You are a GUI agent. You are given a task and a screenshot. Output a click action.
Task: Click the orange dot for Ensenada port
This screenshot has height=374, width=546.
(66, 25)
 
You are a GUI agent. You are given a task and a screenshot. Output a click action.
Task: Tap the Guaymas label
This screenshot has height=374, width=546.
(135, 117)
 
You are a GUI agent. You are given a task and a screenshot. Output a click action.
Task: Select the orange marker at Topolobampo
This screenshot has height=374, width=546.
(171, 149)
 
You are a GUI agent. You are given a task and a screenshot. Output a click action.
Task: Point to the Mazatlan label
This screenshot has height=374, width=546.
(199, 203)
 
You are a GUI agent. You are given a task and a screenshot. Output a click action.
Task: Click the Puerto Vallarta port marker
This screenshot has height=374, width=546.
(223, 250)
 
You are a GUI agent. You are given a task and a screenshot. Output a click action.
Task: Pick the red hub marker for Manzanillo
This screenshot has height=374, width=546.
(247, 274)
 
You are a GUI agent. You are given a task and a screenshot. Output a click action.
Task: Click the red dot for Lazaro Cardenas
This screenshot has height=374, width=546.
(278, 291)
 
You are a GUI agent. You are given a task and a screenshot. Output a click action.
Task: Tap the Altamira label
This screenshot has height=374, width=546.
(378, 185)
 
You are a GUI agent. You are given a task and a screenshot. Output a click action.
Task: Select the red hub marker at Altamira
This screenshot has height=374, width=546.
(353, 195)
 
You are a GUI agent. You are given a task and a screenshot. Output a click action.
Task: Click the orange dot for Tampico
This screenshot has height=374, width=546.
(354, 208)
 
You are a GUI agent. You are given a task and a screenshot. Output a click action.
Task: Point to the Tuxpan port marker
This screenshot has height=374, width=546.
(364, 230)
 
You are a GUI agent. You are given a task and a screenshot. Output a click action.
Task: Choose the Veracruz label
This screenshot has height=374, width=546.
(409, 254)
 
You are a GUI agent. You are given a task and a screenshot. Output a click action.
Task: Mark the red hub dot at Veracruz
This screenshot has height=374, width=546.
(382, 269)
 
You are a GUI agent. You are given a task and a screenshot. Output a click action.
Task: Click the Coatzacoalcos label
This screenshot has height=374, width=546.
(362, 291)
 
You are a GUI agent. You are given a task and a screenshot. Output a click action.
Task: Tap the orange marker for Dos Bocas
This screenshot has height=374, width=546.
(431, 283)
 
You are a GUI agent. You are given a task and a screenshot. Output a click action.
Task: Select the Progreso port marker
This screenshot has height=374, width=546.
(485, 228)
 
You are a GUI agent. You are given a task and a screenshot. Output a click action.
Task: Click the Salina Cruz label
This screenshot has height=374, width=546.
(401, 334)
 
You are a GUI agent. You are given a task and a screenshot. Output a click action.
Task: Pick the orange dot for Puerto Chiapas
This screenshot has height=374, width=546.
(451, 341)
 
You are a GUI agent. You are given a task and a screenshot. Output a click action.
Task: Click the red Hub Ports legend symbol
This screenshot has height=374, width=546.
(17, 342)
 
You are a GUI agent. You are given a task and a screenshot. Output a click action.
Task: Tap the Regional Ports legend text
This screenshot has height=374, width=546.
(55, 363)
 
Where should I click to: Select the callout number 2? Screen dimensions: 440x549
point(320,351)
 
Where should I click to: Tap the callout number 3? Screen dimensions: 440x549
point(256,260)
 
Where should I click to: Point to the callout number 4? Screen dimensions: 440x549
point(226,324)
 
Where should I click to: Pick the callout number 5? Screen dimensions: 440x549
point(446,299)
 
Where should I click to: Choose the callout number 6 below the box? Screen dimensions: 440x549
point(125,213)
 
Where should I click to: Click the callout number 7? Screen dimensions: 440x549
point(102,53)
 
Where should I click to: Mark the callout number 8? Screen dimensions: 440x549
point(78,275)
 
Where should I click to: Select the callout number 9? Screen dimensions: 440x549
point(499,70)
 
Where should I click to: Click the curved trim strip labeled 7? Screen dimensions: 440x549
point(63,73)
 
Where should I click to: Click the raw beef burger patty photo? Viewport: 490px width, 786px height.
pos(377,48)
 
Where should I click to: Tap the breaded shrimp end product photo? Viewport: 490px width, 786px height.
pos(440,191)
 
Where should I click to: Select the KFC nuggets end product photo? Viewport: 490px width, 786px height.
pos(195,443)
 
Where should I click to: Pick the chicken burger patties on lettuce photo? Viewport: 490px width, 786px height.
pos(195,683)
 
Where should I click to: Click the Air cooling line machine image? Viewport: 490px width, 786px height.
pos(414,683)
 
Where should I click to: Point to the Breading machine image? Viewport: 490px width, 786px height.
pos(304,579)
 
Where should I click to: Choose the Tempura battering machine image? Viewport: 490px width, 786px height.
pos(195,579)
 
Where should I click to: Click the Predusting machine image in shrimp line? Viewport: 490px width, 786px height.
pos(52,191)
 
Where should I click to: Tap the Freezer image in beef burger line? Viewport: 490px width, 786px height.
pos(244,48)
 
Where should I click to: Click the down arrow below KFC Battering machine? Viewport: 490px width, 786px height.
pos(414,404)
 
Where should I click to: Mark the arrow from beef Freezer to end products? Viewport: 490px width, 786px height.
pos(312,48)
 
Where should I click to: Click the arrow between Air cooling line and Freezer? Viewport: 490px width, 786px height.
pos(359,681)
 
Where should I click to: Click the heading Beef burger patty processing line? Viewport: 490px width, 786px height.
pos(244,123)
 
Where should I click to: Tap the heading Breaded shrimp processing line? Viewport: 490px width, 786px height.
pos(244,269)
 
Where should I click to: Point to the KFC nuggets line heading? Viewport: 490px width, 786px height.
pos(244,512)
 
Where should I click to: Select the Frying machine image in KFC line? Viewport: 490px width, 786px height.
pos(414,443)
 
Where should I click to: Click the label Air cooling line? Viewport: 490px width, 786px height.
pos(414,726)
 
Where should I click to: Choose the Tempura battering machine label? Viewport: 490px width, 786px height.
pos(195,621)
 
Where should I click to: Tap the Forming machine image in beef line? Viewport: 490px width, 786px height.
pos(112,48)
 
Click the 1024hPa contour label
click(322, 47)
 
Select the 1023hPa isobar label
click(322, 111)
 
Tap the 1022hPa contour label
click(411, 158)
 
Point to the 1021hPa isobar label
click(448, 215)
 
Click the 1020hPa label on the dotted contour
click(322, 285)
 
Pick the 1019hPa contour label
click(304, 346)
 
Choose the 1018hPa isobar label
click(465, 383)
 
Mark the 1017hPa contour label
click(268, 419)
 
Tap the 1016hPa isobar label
-*-
Task prompt: Please express every line of the records above as a Markdown table with the columns Row and Line, numbering the rows in order and leaving out blank lines.

Final answer:
| Row | Line |
|---|---|
| 1 | You are a GUI agent. You are given a task and a screenshot. Output a click action. |
| 2 | Task: Click the orange dot for Ensenada port |
| 3 | This screenshot has height=374, width=546. |
| 4 | (66, 25) |
| 5 | You are a GUI agent. You are given a task and a screenshot. Output a click action. |
| 6 | Task: Tap the Guaymas label |
| 7 | This screenshot has height=374, width=546. |
| 8 | (135, 117) |
| 9 | You are a GUI agent. You are given a task and a screenshot. Output a click action. |
| 10 | Task: Select the orange marker at Topolobampo |
| 11 | This screenshot has height=374, width=546. |
| 12 | (171, 149) |
| 13 | You are a GUI agent. You are given a task and a screenshot. Output a click action. |
| 14 | Task: Point to the Mazatlan label |
| 15 | This screenshot has height=374, width=546. |
| 16 | (199, 203) |
| 17 | You are a GUI agent. You are given a task and a screenshot. Output a click action. |
| 18 | Task: Click the Puerto Vallarta port marker |
| 19 | This screenshot has height=374, width=546. |
| 20 | (223, 250) |
| 21 | You are a GUI agent. You are given a task and a screenshot. Output a click action. |
| 22 | Task: Pick the red hub marker for Manzanillo |
| 23 | This screenshot has height=374, width=546. |
| 24 | (247, 274) |
| 25 | You are a GUI agent. You are given a task and a screenshot. Output a click action. |
| 26 | Task: Click the red dot for Lazaro Cardenas |
| 27 | This screenshot has height=374, width=546. |
| 28 | (278, 291) |
| 29 | You are a GUI agent. You are given a task and a screenshot. Output a click action. |
| 30 | Task: Tap the Altamira label |
| 31 | This screenshot has height=374, width=546. |
| 32 | (378, 185) |
| 33 | You are a GUI agent. You are given a task and a screenshot. Output a click action. |
| 34 | Task: Select the red hub marker at Altamira |
| 35 | This screenshot has height=374, width=546. |
| 36 | (353, 195) |
| 37 | You are a GUI agent. You are given a task and a screenshot. Output a click action. |
| 38 | Task: Click the orange dot for Tampico |
| 39 | This screenshot has height=374, width=546. |
| 40 | (354, 208) |
| 41 | You are a GUI agent. You are given a task and a screenshot. Output a click action. |
| 42 | Task: Point to the Tuxpan port marker |
| 43 | This screenshot has height=374, width=546. |
| 44 | (364, 230) |
| 45 | You are a GUI agent. You are given a task and a screenshot. Output a click action. |
| 46 | Task: Choose the Veracruz label |
| 47 | This screenshot has height=374, width=546. |
| 48 | (409, 254) |
| 49 | You are a GUI agent. You are given a task and a screenshot. Output a click action. |
| 50 | Task: Mark the red hub dot at Veracruz |
| 51 | This screenshot has height=374, width=546. |
| 52 | (382, 269) |
| 53 | You are a GUI agent. You are given a task and a screenshot. Output a click action. |
| 54 | Task: Click the Coatzacoalcos label |
| 55 | This screenshot has height=374, width=546. |
| 56 | (362, 291) |
| 57 | You are a GUI agent. You are given a task and a screenshot. Output a click action. |
| 58 | Task: Tap the orange marker for Dos Bocas |
| 59 | This screenshot has height=374, width=546. |
| 60 | (431, 283) |
| 61 | You are a GUI agent. You are given a task and a screenshot. Output a click action. |
| 62 | Task: Select the Progreso port marker |
| 63 | This screenshot has height=374, width=546. |
| 64 | (485, 228) |
| 65 | You are a GUI agent. You are given a task and a screenshot. Output a click action. |
| 66 | Task: Click the Salina Cruz label |
| 67 | This screenshot has height=374, width=546. |
| 68 | (401, 334) |
| 69 | You are a GUI agent. You are given a task and a screenshot. Output a click action. |
| 70 | Task: Pick the orange dot for Puerto Chiapas |
| 71 | This screenshot has height=374, width=546. |
| 72 | (451, 341) |
| 73 | You are a GUI agent. You are given a task and a screenshot. Output a click action. |
| 74 | Task: Click the red Hub Ports legend symbol |
| 75 | This screenshot has height=374, width=546. |
| 76 | (17, 342) |
| 77 | You are a GUI agent. You are given a task and a screenshot. Output a click action. |
| 78 | Task: Tap the Regional Ports legend text |
| 79 | This screenshot has height=374, width=546. |
| 80 | (55, 363) |
| 81 | Where should I click to: Select the callout number 2? Screen dimensions: 440x549 |
| 82 | point(320,351) |
| 83 | Where should I click to: Tap the callout number 3? Screen dimensions: 440x549 |
| 84 | point(256,260) |
| 85 | Where should I click to: Point to the callout number 4? Screen dimensions: 440x549 |
| 86 | point(226,324) |
| 87 | Where should I click to: Pick the callout number 5? Screen dimensions: 440x549 |
| 88 | point(446,299) |
| 89 | Where should I click to: Choose the callout number 6 below the box? Screen dimensions: 440x549 |
| 90 | point(125,213) |
| 91 | Where should I click to: Click the callout number 7? Screen dimensions: 440x549 |
| 92 | point(102,53) |
| 93 | Where should I click to: Mark the callout number 8? Screen dimensions: 440x549 |
| 94 | point(78,275) |
| 95 | Where should I click to: Select the callout number 9? Screen dimensions: 440x549 |
| 96 | point(499,70) |
| 97 | Where should I click to: Click the curved trim strip labeled 7? Screen dimensions: 440x549 |
| 98 | point(63,73) |
| 99 | Where should I click to: Click the raw beef burger patty photo? Viewport: 490px width, 786px height. |
| 100 | pos(377,48) |
| 101 | Where should I click to: Tap the breaded shrimp end product photo? Viewport: 490px width, 786px height. |
| 102 | pos(440,191) |
| 103 | Where should I click to: Select the KFC nuggets end product photo? Viewport: 490px width, 786px height. |
| 104 | pos(195,443) |
| 105 | Where should I click to: Pick the chicken burger patties on lettuce photo? Viewport: 490px width, 786px height. |
| 106 | pos(195,683) |
| 107 | Where should I click to: Click the Air cooling line machine image? Viewport: 490px width, 786px height. |
| 108 | pos(414,683) |
| 109 | Where should I click to: Point to the Breading machine image? Viewport: 490px width, 786px height. |
| 110 | pos(304,579) |
| 111 | Where should I click to: Choose the Tempura battering machine image? Viewport: 490px width, 786px height. |
| 112 | pos(195,579) |
| 113 | Where should I click to: Click the Predusting machine image in shrimp line? Viewport: 490px width, 786px height. |
| 114 | pos(52,191) |
| 115 | Where should I click to: Tap the Freezer image in beef burger line? Viewport: 490px width, 786px height. |
| 116 | pos(244,48) |
| 117 | Where should I click to: Click the down arrow below KFC Battering machine? Viewport: 490px width, 786px height. |
| 118 | pos(414,404) |
| 119 | Where should I click to: Mark the arrow from beef Freezer to end products? Viewport: 490px width, 786px height. |
| 120 | pos(312,48) |
| 121 | Where should I click to: Click the arrow between Air cooling line and Freezer? Viewport: 490px width, 786px height. |
| 122 | pos(359,681) |
| 123 | Where should I click to: Click the heading Beef burger patty processing line? Viewport: 490px width, 786px height. |
| 124 | pos(244,123) |
| 125 | Where should I click to: Tap the heading Breaded shrimp processing line? Viewport: 490px width, 786px height. |
| 126 | pos(244,269) |
| 127 | Where should I click to: Point to the KFC nuggets line heading? Viewport: 490px width, 786px height. |
| 128 | pos(244,512) |
| 129 | Where should I click to: Select the Frying machine image in KFC line? Viewport: 490px width, 786px height. |
| 130 | pos(414,443) |
| 131 | Where should I click to: Click the label Air cooling line? Viewport: 490px width, 786px height. |
| 132 | pos(414,726) |
| 133 | Where should I click to: Choose the Tempura battering machine label? Viewport: 490px width, 786px height. |
| 134 | pos(195,621) |
| 135 | Where should I click to: Tap the Forming machine image in beef line? Viewport: 490px width, 786px height. |
| 136 | pos(112,48) |
| 137 | Click the 1024hPa contour label |
| 138 | click(322, 47) |
| 139 | Select the 1023hPa isobar label |
| 140 | click(322, 111) |
| 141 | Tap the 1022hPa contour label |
| 142 | click(411, 158) |
| 143 | Point to the 1021hPa isobar label |
| 144 | click(448, 215) |
| 145 | Click the 1020hPa label on the dotted contour |
| 146 | click(322, 285) |
| 147 | Pick the 1019hPa contour label |
| 148 | click(304, 346) |
| 149 | Choose the 1018hPa isobar label |
| 150 | click(465, 383) |
| 151 | Mark the 1017hPa contour label |
| 152 | click(268, 419) |
| 153 | Tap the 1016hPa isobar label |